The best way to describe wallyball is to say it's volleyball played on
a racquetball court. The game is similar to volleyball in a lot of ways, but
enclosing the playing surface adds a new dimension. The side walls and ceiling
come into play.
Players can bank their shots off the side walls, adding new angles, twists
and spins to their game.
Games are played until one team reaches the predetermined score, usually
15, 18 or 21 points. The winning team must win by at least two points. Only
the serving team can register a point. If the serving team loses a rally,
the serve then shifts to the opposing team, giving that team an opportunity
to score points.
The rules are quite similar to volleyball. But because the walls and ceiling
can come into play, there are a few differences. The basic rules state that
out-of-bounds is when a ball -- while crossing the net -- hits the ceiling
and back wall of the opponent's side or two walls consecutively on the serve,
volley or block.
The ceiling and back wall on your own side are in bounds if your own player
touches it. Players are not allowed to climb the walls or be assisted by a
teammate to gain height at the net.
Because the size of the wallyball court is smaller than a regulation volleyball
court, the number of players on each team is also smaller than the usual six-player
volleyball teams. There are leagues and tournaments for two-, three- and four-player
teams. There can be men's, women's and co-ed teams.
The sport of wallyball dates back just over 20 years. It was created in
the summer of 1979 in California, to respond to the declining popularity of
racquetball. With fewer people playing racquetball, wallyball gave racquetball
club owners an alternate use for their empty courts.
The man credited with creating the game is Joe Garcia. He is commonly referred
to as Mr. Wallyball around wallyball circles. After several years of promoting
the sport around the U.S., Garcia sold the rights to the sport to former Olympic
men's volleyball player Mike O'Hara in the 1980s.
O'Hara formed Wallyball International Inc. (WII), in an effort to sanction
leagues and tournaments in the U.S. Eventually, several members of the WII
broke away and formed the American Wallyball Association (AWA). It was meant
to act as a clearinghouse for information and equipment. Both the AWA and
WII still exist today.
The future of wallyball looks very bright in the U.S., according to Rudy
Morel of the AWA. Morel estimates there are currently a million people playing
in organized wallyball leagues in the U.S.
Morel says that number has increased dramatically since the sport was introduced
at the college and university level. Morel sees the popularity increasing
even more in the years ahead, once the game moves to grade schools and community
Wally Choo is involved with a wallyball association. He says the number
of players in his area is growing steadily.
In the U.S., the sport is played in virtually every state, but is most
popular in California, parts of the Midwest and in the East.
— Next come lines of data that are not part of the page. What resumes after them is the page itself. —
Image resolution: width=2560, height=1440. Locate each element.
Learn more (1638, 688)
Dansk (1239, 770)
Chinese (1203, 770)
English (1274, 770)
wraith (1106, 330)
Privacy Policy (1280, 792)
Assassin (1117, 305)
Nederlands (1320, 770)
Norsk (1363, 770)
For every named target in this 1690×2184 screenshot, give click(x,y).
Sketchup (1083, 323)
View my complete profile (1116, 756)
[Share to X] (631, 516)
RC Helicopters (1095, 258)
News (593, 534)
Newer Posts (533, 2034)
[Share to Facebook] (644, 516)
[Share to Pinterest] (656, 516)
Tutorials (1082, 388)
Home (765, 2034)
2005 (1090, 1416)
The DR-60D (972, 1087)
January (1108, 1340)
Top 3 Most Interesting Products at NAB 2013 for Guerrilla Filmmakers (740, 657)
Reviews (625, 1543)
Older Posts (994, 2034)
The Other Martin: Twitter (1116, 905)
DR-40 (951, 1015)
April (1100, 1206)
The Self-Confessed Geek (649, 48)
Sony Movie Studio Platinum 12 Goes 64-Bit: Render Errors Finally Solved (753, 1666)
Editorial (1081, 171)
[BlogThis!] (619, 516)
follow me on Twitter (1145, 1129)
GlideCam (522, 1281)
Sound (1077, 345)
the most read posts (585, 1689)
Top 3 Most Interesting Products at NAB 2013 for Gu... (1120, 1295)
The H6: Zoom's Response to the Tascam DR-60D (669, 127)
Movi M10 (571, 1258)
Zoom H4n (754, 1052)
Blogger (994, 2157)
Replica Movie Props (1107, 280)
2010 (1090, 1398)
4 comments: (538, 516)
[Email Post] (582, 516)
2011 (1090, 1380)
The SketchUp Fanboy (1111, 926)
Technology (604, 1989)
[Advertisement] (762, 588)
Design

Morel adds that there are some teenage players involved in the sport. But
most players he knows are between 20 and 50. Choo adds that most players he
is familiar with are over the age of 25.
Aside from a pair of athletic shoes, Choo says there is very little equipment
a beginning player will need to purchase. "Just knee pads to save their knees,"
he says. "Nets and balls are normally supplied by the club or facility they
are playing at."
There are no specific physical requirements needed to play the game. That's
one reason it is so popular as a social pastime.
"There are no physical requirements, but speed and agility sure help,"
Choo says. "It is mostly a social sport, but it certainly does get competitive.
Players range from recreational to intermediate to advanced."
Choo notes there are two ways to learn the rules for wallyball. He recommends
formal lessons, but he adds that most players learn from other players.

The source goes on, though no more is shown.